Summer is a good time to brush up on the updates.
“It’s a good time to do a lot of education — taking credits online for nursing … and courses through Penn State that has a continuing education class for certified school nurses to help keep up with hands-on learning as well as book learning,” Truesdale said.
But as much as school nurses give back to students, they said there is also so much they get in return.
“Sometimes just a simple thank you from a child who may be having a bad day is a reward in itself,” Fulton said. “I revel in kids’ succeeding in school and enjoy seeing them in day-to-day activities, as well as the extracurricular activities. I like having a part in children’s academic success and supporting them while they achieve milestones.”
Beyond school nursing
Bellefonte Area certified school nurse Karen Truesdale started a program about eight years ago that gives other school nurses from central Pennsylvania a chance to meet and bounce ideas off each other.

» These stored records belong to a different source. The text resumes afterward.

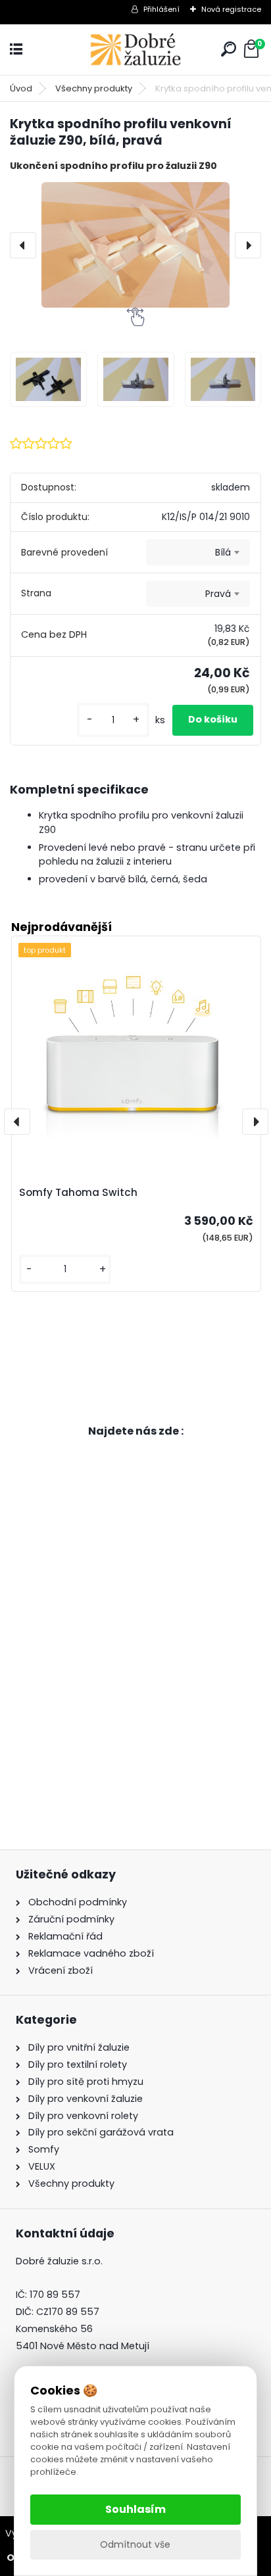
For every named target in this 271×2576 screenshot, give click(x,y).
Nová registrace (231, 9)
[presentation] (23, 245)
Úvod (21, 88)
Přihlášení (161, 9)
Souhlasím (135, 2509)
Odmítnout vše (135, 2544)
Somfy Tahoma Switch (78, 1192)
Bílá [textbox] (223, 552)
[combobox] (198, 552)
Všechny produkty (93, 88)
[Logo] (135, 49)
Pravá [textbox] (218, 593)
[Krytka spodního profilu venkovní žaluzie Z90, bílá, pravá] (135, 245)
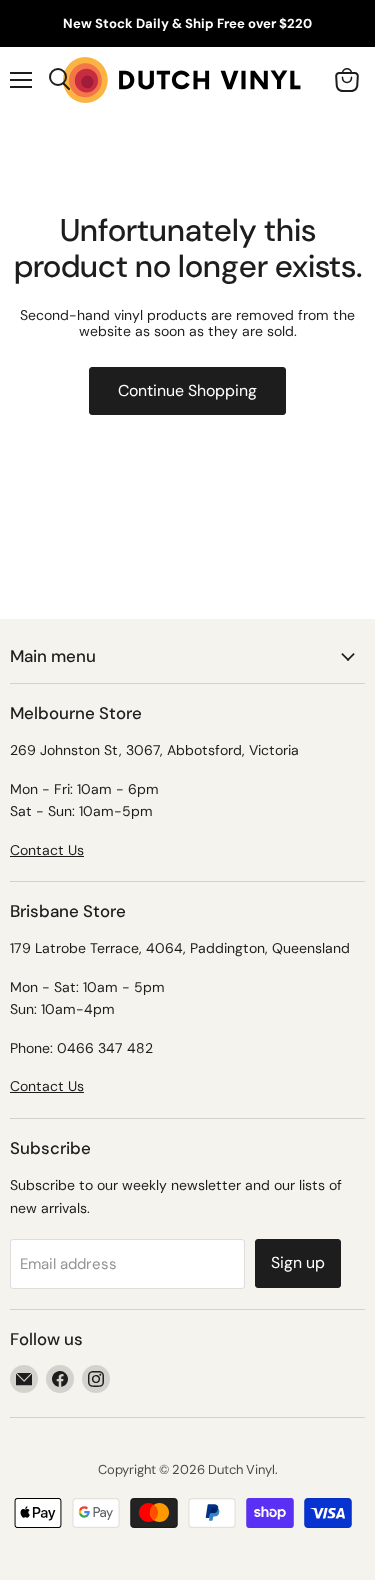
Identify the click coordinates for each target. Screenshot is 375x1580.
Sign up (298, 1262)
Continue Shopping (187, 390)
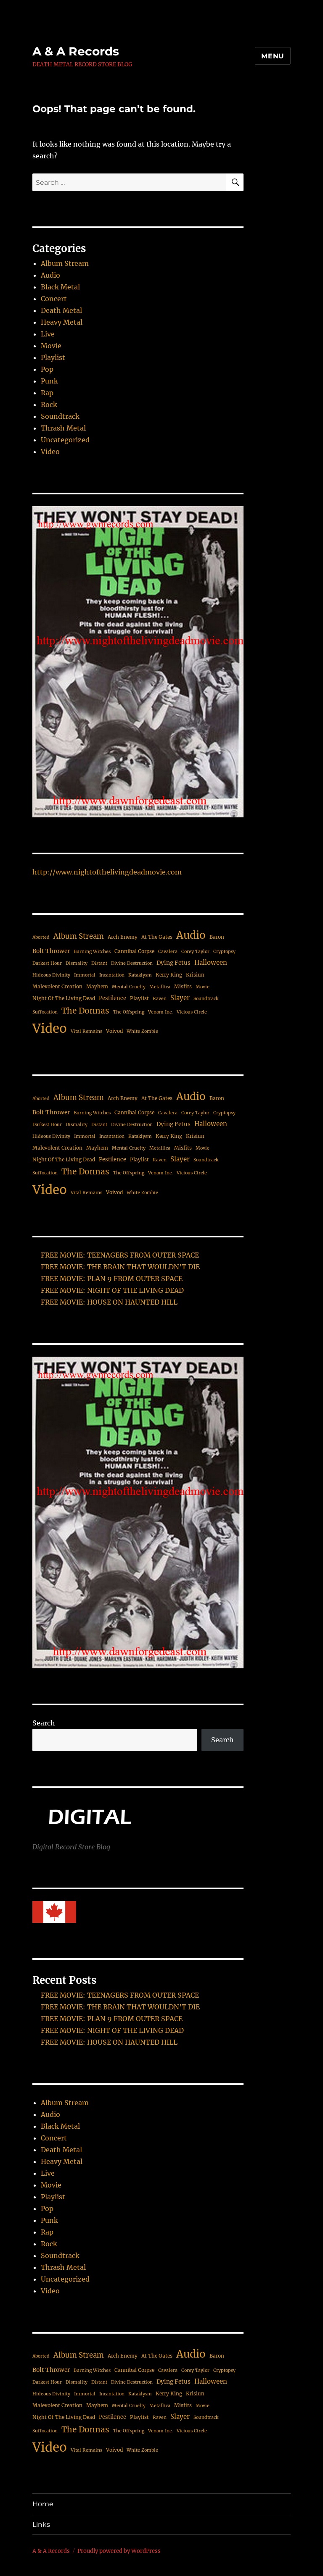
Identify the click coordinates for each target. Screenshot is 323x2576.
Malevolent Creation (57, 986)
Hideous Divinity (51, 975)
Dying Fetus (173, 962)
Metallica (159, 987)
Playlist (53, 357)
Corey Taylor (195, 951)
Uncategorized (65, 440)
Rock (49, 404)
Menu (272, 56)
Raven (160, 998)
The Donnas (85, 1011)
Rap (47, 393)
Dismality (76, 963)
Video (50, 451)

“I just felt the need to have a meeting once every couple months with nurses from other districts and see how they are doing things — what’s good for them, and get ideas about what programs they’re instituting,” Truesdale said.
Truesdale said it started by sending an email to nurses from school districts that serve Centre County.
“I just wanted to see if anyone local was interested in meeting, and passing a lot new information with each other,” Truesdale. “It kind of snowballed from there.”
The first meetings started at Truesdale’s Bellefonte home, and then were held elsewhere within other districts. Some of the meetings, she said, include a guest speaker.
Some area school nurses dropped out, but Truesdale said the group gained others from Jersey Shore, Loganton, Sugar Valley and more.
It now includes about 15 nurses from school districts in Centre, Clinton and Lycoming counties.
“Not all schools have the same students with the same health problems,” Truesdale said. “We kind of use this as educational outreach with each other. It’s important to be on top of things, and there is sometimes no better way to learn than from your peers.”